--- START ---
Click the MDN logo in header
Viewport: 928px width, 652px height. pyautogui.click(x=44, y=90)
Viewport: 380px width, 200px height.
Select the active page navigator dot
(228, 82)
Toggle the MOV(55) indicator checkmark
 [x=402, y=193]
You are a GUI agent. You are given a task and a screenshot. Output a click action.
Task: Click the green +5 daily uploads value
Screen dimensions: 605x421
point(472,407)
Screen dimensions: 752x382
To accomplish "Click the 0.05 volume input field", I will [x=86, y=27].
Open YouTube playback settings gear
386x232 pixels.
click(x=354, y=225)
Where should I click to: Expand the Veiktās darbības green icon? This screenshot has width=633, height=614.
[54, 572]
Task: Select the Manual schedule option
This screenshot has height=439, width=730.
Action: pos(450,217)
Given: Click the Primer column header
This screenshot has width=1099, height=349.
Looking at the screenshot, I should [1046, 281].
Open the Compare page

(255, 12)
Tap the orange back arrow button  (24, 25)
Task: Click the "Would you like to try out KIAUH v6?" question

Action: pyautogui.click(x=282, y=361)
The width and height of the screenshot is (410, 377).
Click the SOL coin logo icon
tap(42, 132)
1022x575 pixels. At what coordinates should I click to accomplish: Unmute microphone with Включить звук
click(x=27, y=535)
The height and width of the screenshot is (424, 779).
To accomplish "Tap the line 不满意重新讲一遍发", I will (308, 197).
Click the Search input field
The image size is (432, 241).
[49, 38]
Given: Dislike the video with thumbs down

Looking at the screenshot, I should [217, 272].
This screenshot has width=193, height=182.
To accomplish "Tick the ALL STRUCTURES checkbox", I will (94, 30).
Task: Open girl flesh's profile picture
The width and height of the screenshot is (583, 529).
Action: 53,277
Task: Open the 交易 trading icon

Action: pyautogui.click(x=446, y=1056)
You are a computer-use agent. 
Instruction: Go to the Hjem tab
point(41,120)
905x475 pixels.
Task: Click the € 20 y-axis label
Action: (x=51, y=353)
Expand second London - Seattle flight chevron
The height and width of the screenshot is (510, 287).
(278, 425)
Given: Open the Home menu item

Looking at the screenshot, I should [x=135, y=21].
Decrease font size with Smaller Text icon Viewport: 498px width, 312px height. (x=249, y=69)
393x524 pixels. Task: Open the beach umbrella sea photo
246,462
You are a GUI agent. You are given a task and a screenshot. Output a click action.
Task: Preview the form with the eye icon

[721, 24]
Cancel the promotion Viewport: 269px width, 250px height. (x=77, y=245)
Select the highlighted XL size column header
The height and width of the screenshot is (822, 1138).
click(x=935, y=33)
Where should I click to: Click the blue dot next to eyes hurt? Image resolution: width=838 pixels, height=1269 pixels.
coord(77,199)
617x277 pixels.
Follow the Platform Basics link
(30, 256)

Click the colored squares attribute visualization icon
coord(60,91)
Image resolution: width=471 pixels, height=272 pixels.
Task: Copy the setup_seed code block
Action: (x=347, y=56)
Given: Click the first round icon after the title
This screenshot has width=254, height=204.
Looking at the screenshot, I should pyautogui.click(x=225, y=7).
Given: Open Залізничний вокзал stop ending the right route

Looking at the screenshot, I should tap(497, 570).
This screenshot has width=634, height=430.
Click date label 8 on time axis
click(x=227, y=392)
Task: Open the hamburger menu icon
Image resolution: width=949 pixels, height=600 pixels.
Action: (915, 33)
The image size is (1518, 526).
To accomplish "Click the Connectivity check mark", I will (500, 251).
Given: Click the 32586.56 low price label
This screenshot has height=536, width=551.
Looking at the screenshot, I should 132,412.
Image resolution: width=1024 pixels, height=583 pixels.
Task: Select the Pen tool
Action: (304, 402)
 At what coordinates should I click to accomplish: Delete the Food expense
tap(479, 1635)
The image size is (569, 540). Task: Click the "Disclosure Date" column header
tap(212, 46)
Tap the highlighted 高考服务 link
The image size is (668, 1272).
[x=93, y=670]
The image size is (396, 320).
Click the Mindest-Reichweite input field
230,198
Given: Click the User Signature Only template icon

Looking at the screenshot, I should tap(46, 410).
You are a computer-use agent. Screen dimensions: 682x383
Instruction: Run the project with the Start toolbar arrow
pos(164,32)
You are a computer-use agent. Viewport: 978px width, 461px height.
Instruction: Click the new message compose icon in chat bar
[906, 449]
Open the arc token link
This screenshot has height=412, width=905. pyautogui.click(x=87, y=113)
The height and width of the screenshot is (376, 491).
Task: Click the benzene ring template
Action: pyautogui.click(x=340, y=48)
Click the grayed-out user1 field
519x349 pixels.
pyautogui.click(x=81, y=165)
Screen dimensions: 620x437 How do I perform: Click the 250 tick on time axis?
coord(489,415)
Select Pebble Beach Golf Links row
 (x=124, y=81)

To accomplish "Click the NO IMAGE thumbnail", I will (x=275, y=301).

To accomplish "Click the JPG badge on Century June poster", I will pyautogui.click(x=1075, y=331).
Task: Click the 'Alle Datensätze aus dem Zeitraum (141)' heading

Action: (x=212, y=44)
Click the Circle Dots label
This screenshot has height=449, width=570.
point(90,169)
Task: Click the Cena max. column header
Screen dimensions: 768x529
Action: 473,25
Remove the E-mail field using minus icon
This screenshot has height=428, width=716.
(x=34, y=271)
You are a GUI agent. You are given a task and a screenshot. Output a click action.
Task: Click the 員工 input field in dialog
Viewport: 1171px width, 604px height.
--- END ---
> ASSIGNED TASK
The response should consist of all the entries, transcribed exactly.

> RESPONSE BELOW
Click the MDN logo in header
Viewport: 928px width, 652px height. pyautogui.click(x=44, y=90)
Viewport: 380px width, 200px height.
Select the active page navigator dot
(228, 82)
Toggle the MOV(55) indicator checkmark
 [x=402, y=193]
You are a GUI agent. You are given a task and a screenshot. Output a click action.
Task: Click the green +5 daily uploads value
Screen dimensions: 605x421
point(472,407)
Screen dimensions: 752x382
To accomplish "Click the 0.05 volume input field", I will [x=86, y=27].
Open YouTube playback settings gear
386x232 pixels.
click(x=354, y=225)
Where should I click to: Expand the Veiktās darbības green icon? This screenshot has width=633, height=614.
[54, 572]
Task: Select the Manual schedule option
This screenshot has height=439, width=730.
Action: pos(450,217)
Given: Click the Primer column header
This screenshot has width=1099, height=349.
Looking at the screenshot, I should [1046, 281].
Open the Compare page

(255, 12)
Tap the orange back arrow button  (24, 25)
Task: Click the "Would you like to try out KIAUH v6?" question

Action: pyautogui.click(x=282, y=361)
The width and height of the screenshot is (410, 377).
Click the SOL coin logo icon
tap(42, 132)
1022x575 pixels. At what coordinates should I click to accomplish: Unmute microphone with Включить звук
click(x=27, y=535)
The height and width of the screenshot is (424, 779).
To accomplish "Tap the line 不满意重新讲一遍发", I will (308, 197).
Click the Search input field
The image size is (432, 241).
[49, 38]
Given: Dislike the video with thumbs down

Looking at the screenshot, I should [217, 272].
This screenshot has width=193, height=182.
To accomplish "Tick the ALL STRUCTURES checkbox", I will (94, 30).
Task: Open girl flesh's profile picture
The width and height of the screenshot is (583, 529).
Action: 53,277
Task: Open the 交易 trading icon

Action: pyautogui.click(x=446, y=1056)
You are a computer-use agent. 
Instruction: Go to the Hjem tab
point(41,120)
905x475 pixels.
Task: Click the € 20 y-axis label
Action: (x=51, y=353)
Expand second London - Seattle flight chevron
The height and width of the screenshot is (510, 287).
(278, 425)
Given: Open the Home menu item

Looking at the screenshot, I should [x=135, y=21].
Decrease font size with Smaller Text icon Viewport: 498px width, 312px height. (x=249, y=69)
393x524 pixels. Task: Open the beach umbrella sea photo
246,462
You are a GUI agent. You are given a task and a screenshot. Output a click action.
Task: Preview the form with the eye icon

[721, 24]
Cancel the promotion Viewport: 269px width, 250px height. (x=77, y=245)
Select the highlighted XL size column header
The height and width of the screenshot is (822, 1138).
click(x=935, y=33)
Where should I click to: Click the blue dot next to eyes hurt? Image resolution: width=838 pixels, height=1269 pixels.
coord(77,199)
617x277 pixels.
Follow the Platform Basics link
(30, 256)

Click the colored squares attribute visualization icon
coord(60,91)
Image resolution: width=471 pixels, height=272 pixels.
Task: Copy the setup_seed code block
Action: (x=347, y=56)
Given: Click the first round icon after the title
This screenshot has width=254, height=204.
Looking at the screenshot, I should pyautogui.click(x=225, y=7).
Given: Open Залізничний вокзал stop ending the right route

Looking at the screenshot, I should tap(497, 570).
This screenshot has width=634, height=430.
Click date label 8 on time axis
click(x=227, y=392)
Task: Open the hamburger menu icon
Image resolution: width=949 pixels, height=600 pixels.
Action: (915, 33)
The image size is (1518, 526).
To accomplish "Click the Connectivity check mark", I will (500, 251).
Given: Click the 32586.56 low price label
This screenshot has height=536, width=551.
Looking at the screenshot, I should 132,412.
Image resolution: width=1024 pixels, height=583 pixels.
Task: Select the Pen tool
Action: (304, 402)
 At what coordinates should I click to accomplish: Delete the Food expense
tap(479, 1635)
The image size is (569, 540). Task: Click the "Disclosure Date" column header
tap(212, 46)
Tap the highlighted 高考服务 link
The image size is (668, 1272).
[x=93, y=670]
The image size is (396, 320).
Click the Mindest-Reichweite input field
230,198
Given: Click the User Signature Only template icon

Looking at the screenshot, I should tap(46, 410).
You are a computer-use agent. Screen dimensions: 682x383
Instruction: Run the project with the Start toolbar arrow
pos(164,32)
You are a computer-use agent. Viewport: 978px width, 461px height.
Instruction: Click the new message compose icon in chat bar
[906, 449]
Open the arc token link
This screenshot has height=412, width=905. pyautogui.click(x=87, y=113)
The height and width of the screenshot is (376, 491).
Task: Click the benzene ring template
Action: pyautogui.click(x=340, y=48)
Click the grayed-out user1 field
519x349 pixels.
pyautogui.click(x=81, y=165)
Screen dimensions: 620x437 How do I perform: Click the 250 tick on time axis?
coord(489,415)
Select Pebble Beach Golf Links row
 (x=124, y=81)

To accomplish "Click the NO IMAGE thumbnail", I will (x=275, y=301).

To accomplish "Click the JPG badge on Century June poster", I will pyautogui.click(x=1075, y=331).
Task: Click the 'Alle Datensätze aus dem Zeitraum (141)' heading

Action: (x=212, y=44)
Click the Circle Dots label
This screenshot has height=449, width=570.
point(90,169)
Task: Click the Cena max. column header
Screen dimensions: 768x529
Action: 473,25
Remove the E-mail field using minus icon
This screenshot has height=428, width=716.
(x=34, y=271)
You are a GUI agent. You are given a task and a screenshot. Output a click action.
Task: Click the 員工 input field in dialog
Viewport: 1171px width, 604px height.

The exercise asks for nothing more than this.